La commune d’Aplahoué amorce un tournant dans la gestion de la transhumance. À l’occasion de la première session ordinaire du conseil communal, tenue le jeudi 26 février 2026, les élus locaux ont adopté une décision majeure : la réglementation officielle des horaires de pâturage sur toute l’étendue du territoire communal.
Pour cette session inaugurale de la 5ᵉ mandature, plusieurs dossiers étaient inscrits à l’ordre du jour. Mais c’est la question sensible de la transhumance qui a dominé les débats. Confrontée depuis des années à la dévastation des champs par des troupeaux en divagation, la commune fait face à des tensions récurrentes entre cultivateurs et éleveurs.
À peine installé dans ses fonctions, le maire Hypolyte Natabou a affiché sa détermination à agir rapidement. Très engagé sur la protection des producteurs agricoles, il a obtenu l’avis favorable du conseil communal pour encadrer strictement les heures de pâturage.
Désormais, les troupeaux ne pourront circuler et paître que de 8 heures à 18 heures. Toute présence de bétail en dehors de cette plage horaire exposera le bouvier à une interpellation et à une présentation devant le procureur de la République, conformément aux textes en vigueur.
À travers cette décision, l’exécutif communal poursuit un triple objectif : sécuriser les investissements des agriculteurs locaux, apaiser les tensions sociales et instaurer une cohabitation plus harmonieuse entre les différentes communautés vivant sur le territoire.

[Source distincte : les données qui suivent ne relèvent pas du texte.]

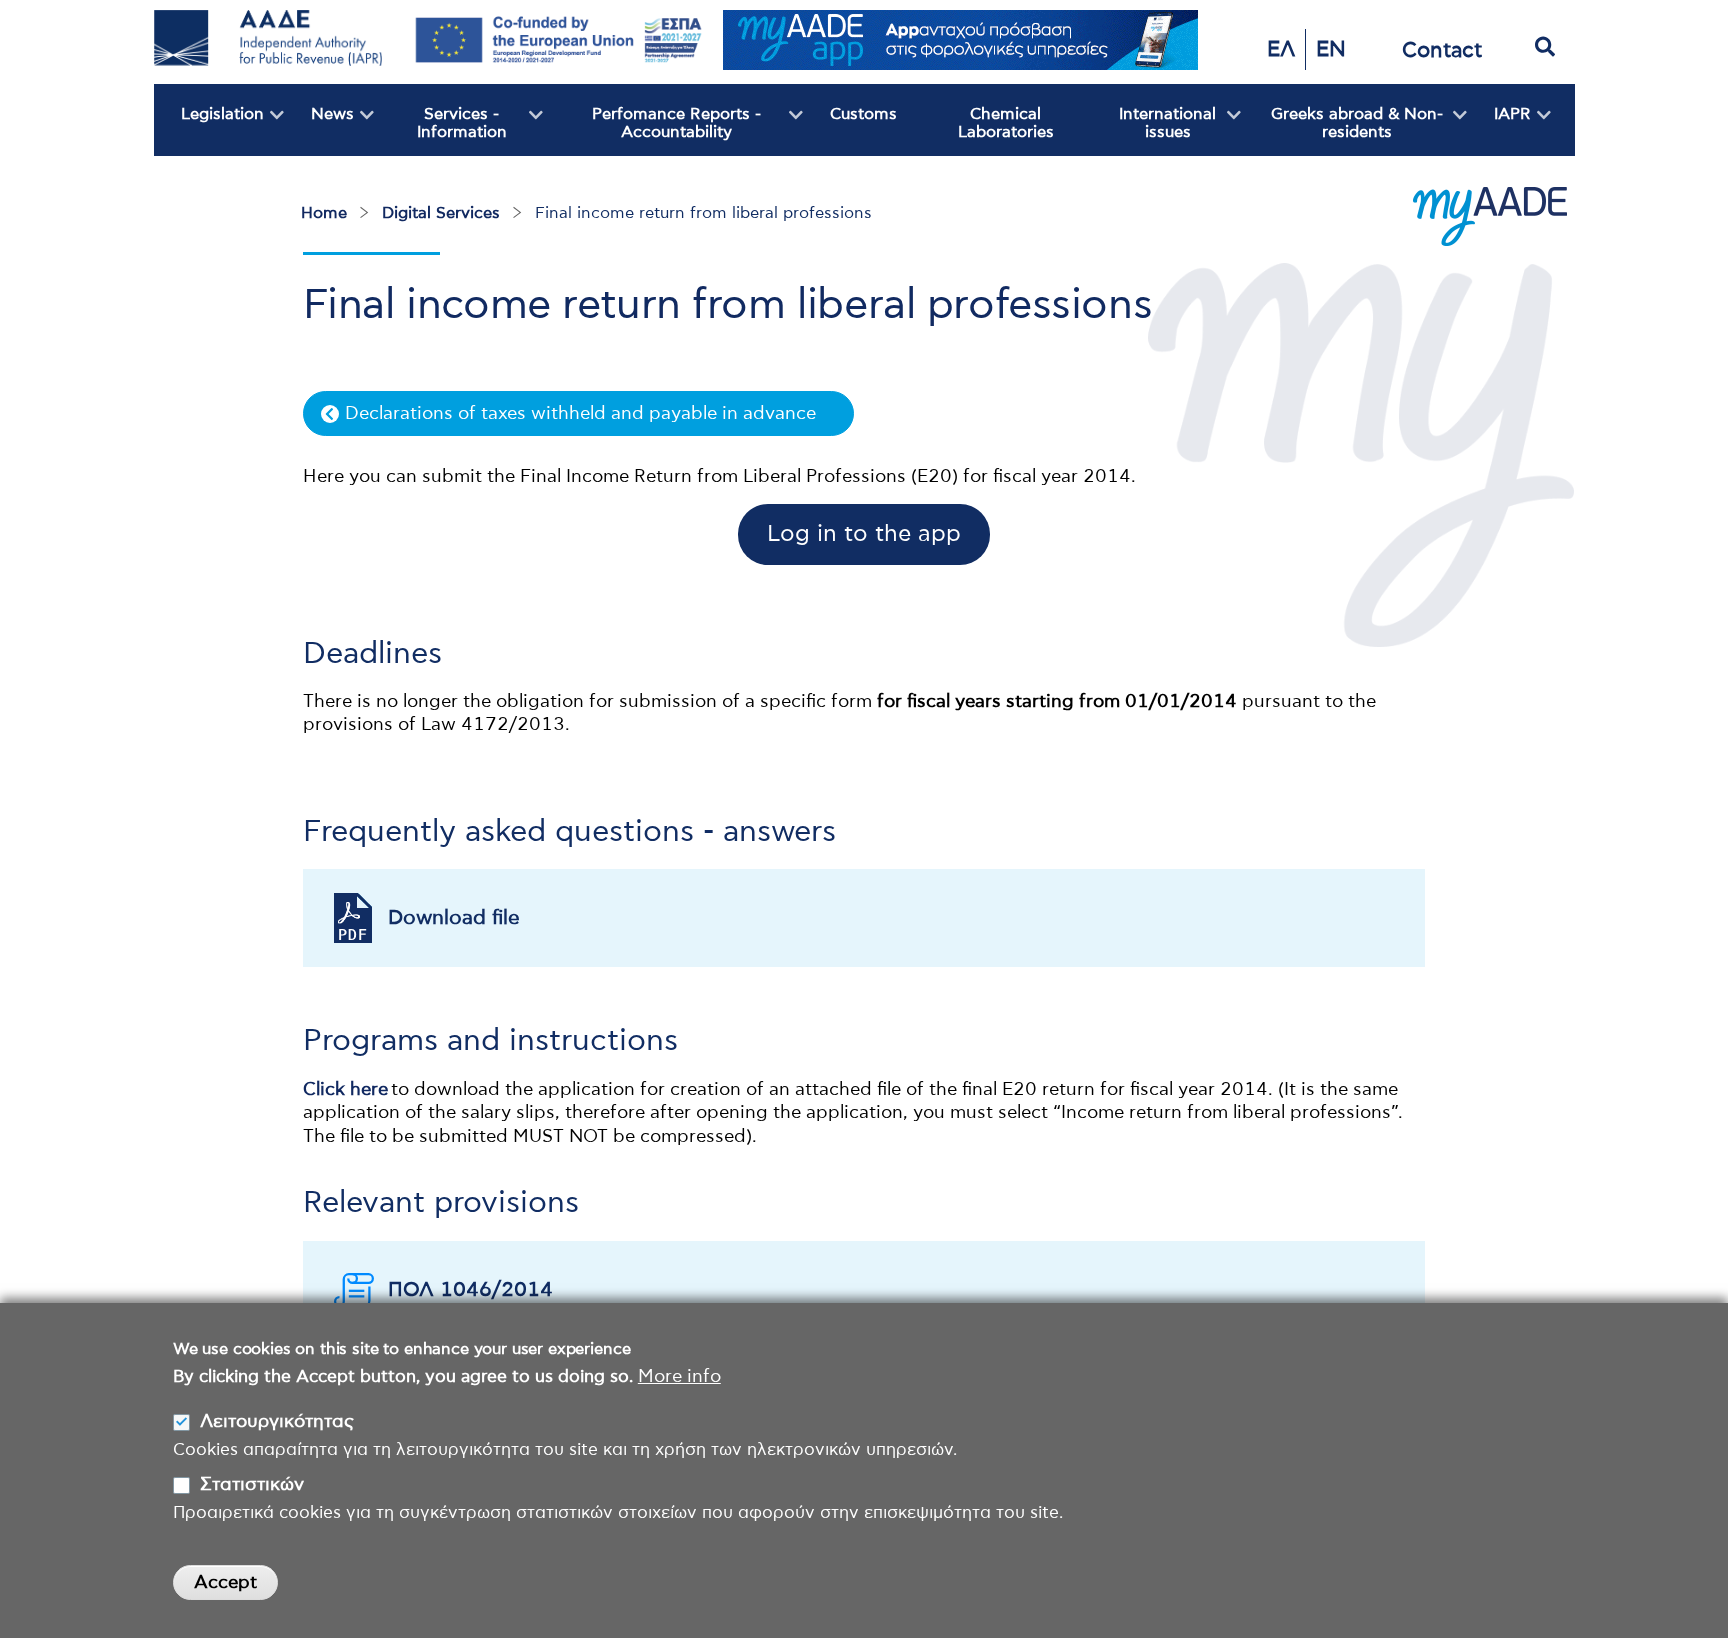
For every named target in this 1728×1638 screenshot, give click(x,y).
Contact (1442, 50)
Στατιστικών (252, 1484)
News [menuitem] (319, 131)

Le vote à l’unanimité des conseillers communaux apparaît comme un signal fort de cohésion et de volonté politique. Pour les observateurs, cette première session marque le ton d’une mandature placée sous le signe de l’action et de la réponse concrète aux préoccupations des populations.
À Aplahoué, la lutte contre les conflits agriculteurs-éleveurs semble ainsi entrer dans une nouvelle phase, avec l’espoir d’un climat plus apaisé et d’une meilleure sécurisation des campagnes.